Hoping to avoid a public outcry, the FDNY has denied that the recent budget cuts were responsible for delay in putting out the fire. “The changes in staffing levels had nothing to do with this unfortunate tragedy,” said FDNY spokesman Frank Gibbon. “These guys did about as good of a job as could be done.” Gibbon also said that reducing staff on all the engines from five to four is “preferable to closing firehouses.” The new staffing rules will save the city $30 million in overtime. Both the fire department and the Bloomberg administration are determined to cut spending, to the detriment of ordinary New Yorkers. Bloomberg has insisted that the FDNY reduce spending and is pressuring other city departments to do the same.

 

The mayor and FDNY officials are warning that firehouses will be closed if the city loses the lawsuit that would keep fire department staff at current levels. The UFA has not stated what measures it will take if it loses its case against the Bloomberg administration.

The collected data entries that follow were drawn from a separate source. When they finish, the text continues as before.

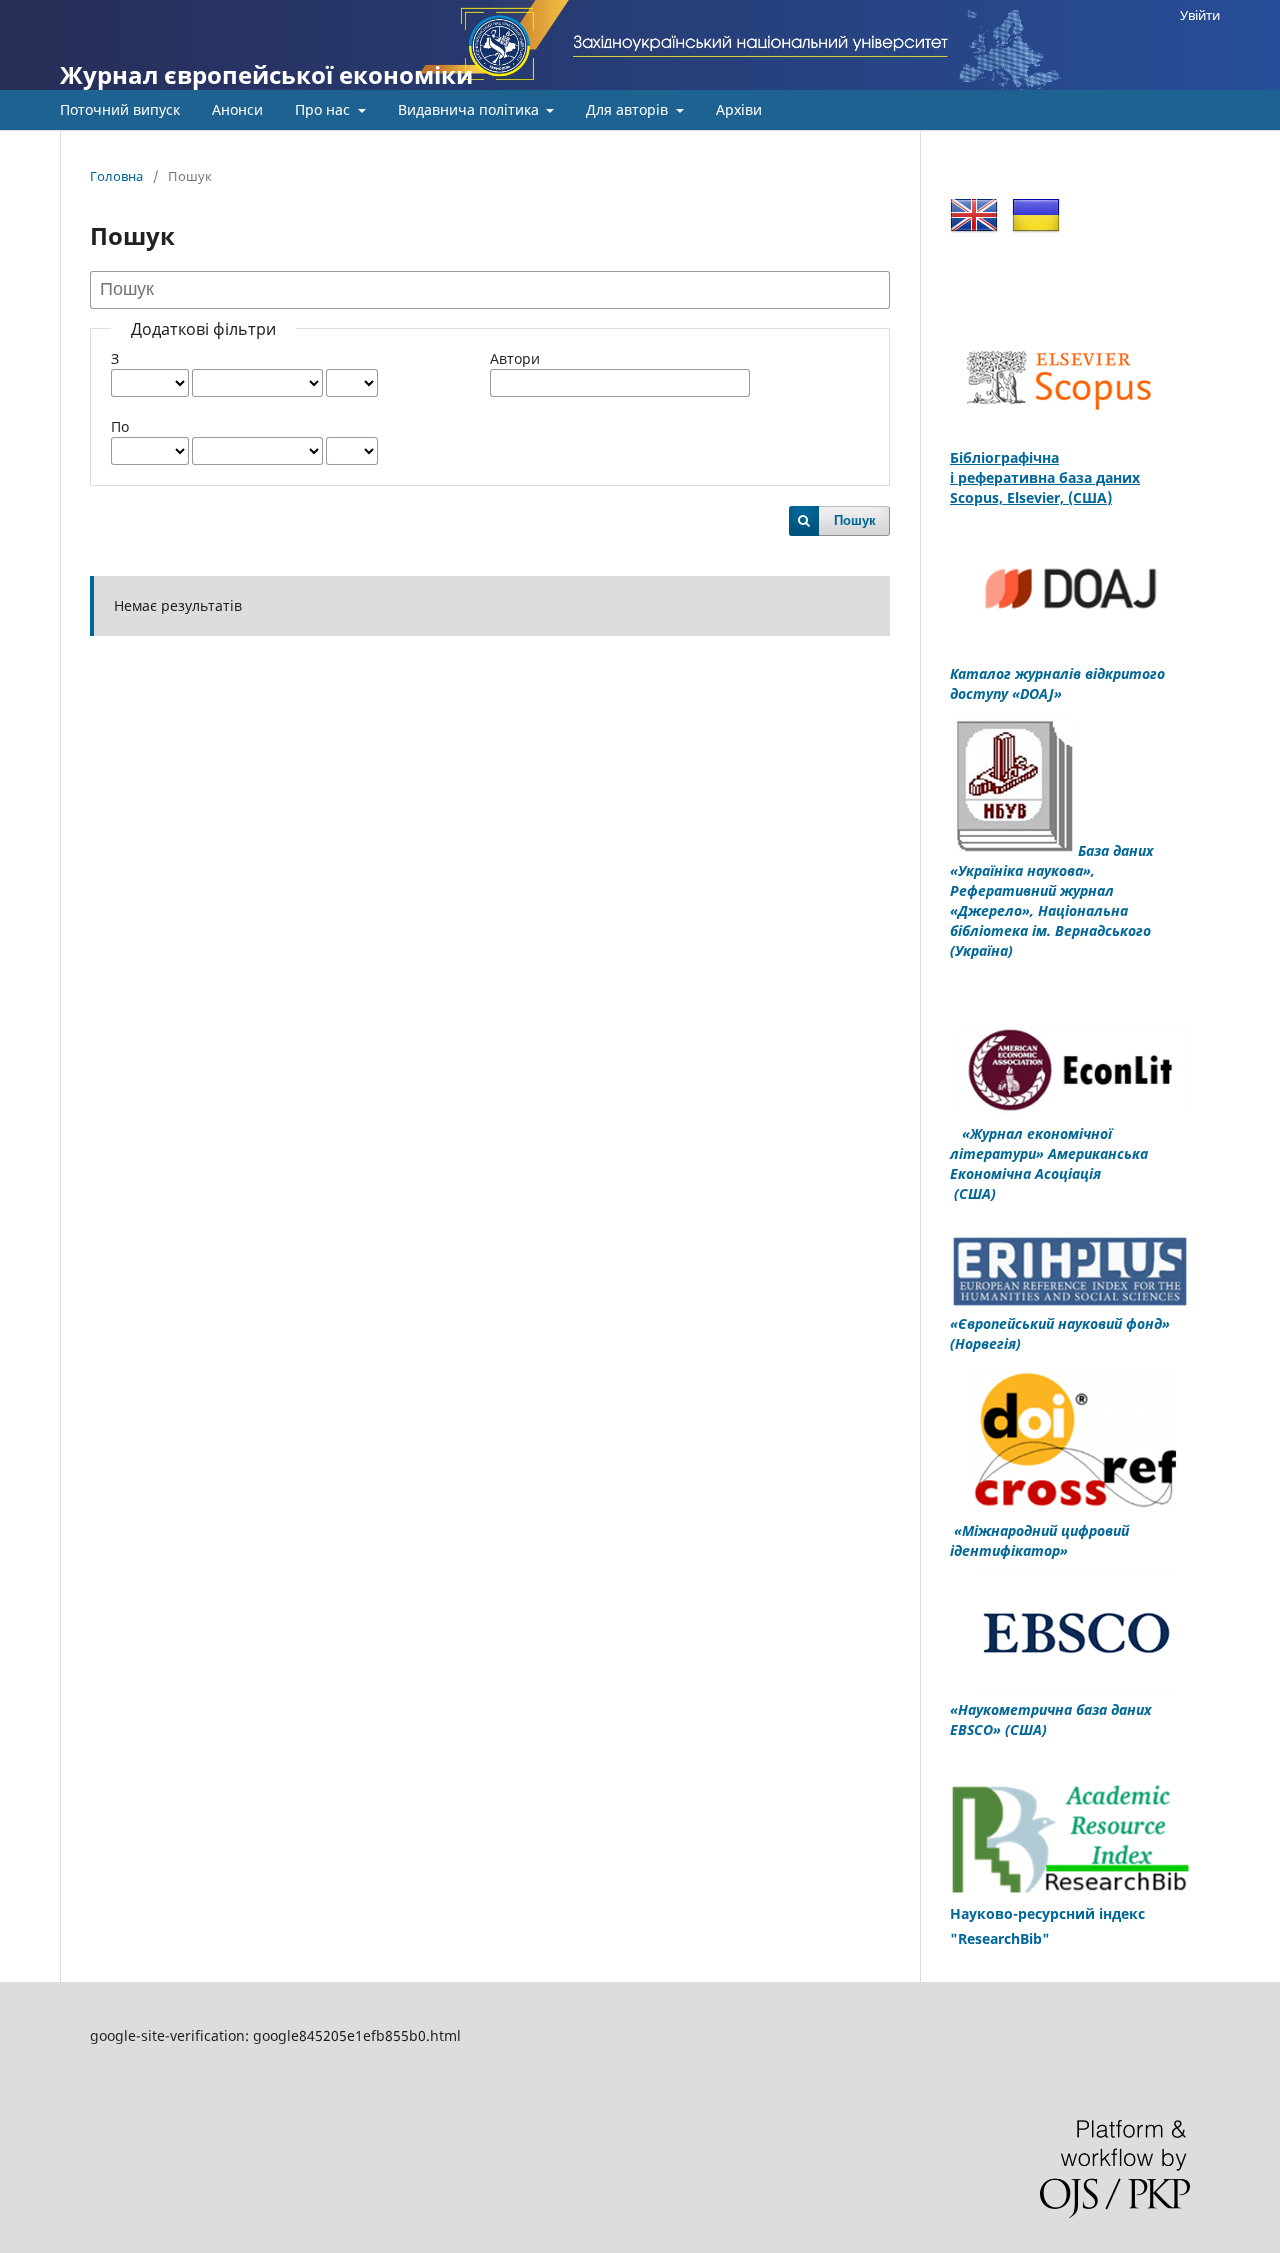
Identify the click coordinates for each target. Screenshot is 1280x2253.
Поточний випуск (120, 109)
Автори (515, 358)
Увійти (1200, 15)
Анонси (237, 109)
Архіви (739, 109)
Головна (116, 176)
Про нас (324, 109)
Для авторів (629, 109)
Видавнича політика (470, 109)
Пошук (855, 520)
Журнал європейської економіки (266, 74)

Bloomberg and the entire political establishment are determined to make working people pay for the economic crisis generated by the corporate-financial elite. Drastic cutbacks are being imposed to reduce the ballooning city and state budget deficits. Education, affordable housing and health care are all coming under attack by both big business parties. Earlier this month, the New York Department of Education’s Panel for Educational Policy, the majority of whose members were appointed by Mayor Bloomberg, voted to close 22 public schools, outraging teachers, parents, and students around the city.

The city’s cutbacks to the fire department will undoubtedly result in more needless deaths and injuries in the coming months and years.